Wesam Lootah: Investing in technology is no longer a luxury. It is a necessity to make sure cities are prepared for whatever challenges are ahead. We can confidently say that Dubai’s Smart City infrastructure and investments in technology have proven to be the right decision with regards to the COVID-19 pandemic, which caught some cities and some governments off guard.
A key part of achieving this was our capability for enabling a digital signature, which is supported by our national digital-identity program. The mandate for Smart Dubai is to create enabling technologies or components that will help accelerate the digital transformation of experiences within the city. One of the things that needed to be solved is identity; whenever you interact physically with another partner or another entity, you typically identify yourself through a government-issued identity. That’s not new to digital; people have long used a physical passport or an ID card. But in cyberspace, you need to have an equivalent digital ID that you are able to use across various digital channels. Otherwise, we end up with not tens but hundreds of digital identities. Worse, they don’t talk to one another. Of course, that’s not conducive to digital transformation. So we set out to create one digital identity for every citizen and resident in the UAE. It’s a collaboration between Smart Dubai, the UAE’s Telecommunications and Digital Government Regulatory Authority, and the Abu Dhabi Digital Authority. The three of us came together to create one single digital identity that is based or anchored on the physical ID that everyone gets here in the UAE. We launched this secure national digital identity—UAE PASS—over two years ago, and we’ve crossed one million UAE PASS users. Over 6,000 services are now integrated across the Emirates, including federal and local government entities, and recently, the banking sector has made it possible to use the digital ID for account creation and KYC [Know Your Customer identity verification tool].
McKinsey: With so many competing concerns—for example, environmental, poverty reduction, social issues, employment—how do you prioritize incremental dollars for your technology investments?

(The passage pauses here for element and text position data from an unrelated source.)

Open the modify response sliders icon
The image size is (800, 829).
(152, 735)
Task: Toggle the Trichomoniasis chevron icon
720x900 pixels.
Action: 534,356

Wesam Lootah: We focus on people. We want Dubai to be the happiest city on earth for them—not just the smartest, or the most technologically advanced. The happiest. When you empower individuals, amazing things happen. Just look at the Emirates’ current mission to Mars, where the slogan is “the sky is no longer the limit.”
By empowering individuals, we aspire to uplift and create positive impact on the entire region, particularly the youth within our region. We hope that our experiences become an inspiration for other cities, as well. In the next few decades, cities will increasingly compete for talent and investment. We want to make Dubai the landmark destination for both. And in order to do this, we have to ensure that we are the best place to live, the best place to conduct business, the best place to grow and to learn. Obviously, digital transformation is going to play a pivotal role in expanding the city and scaling it to create these unique experiences. But the focus is on people. Our citizens, residents, and visitors always come first.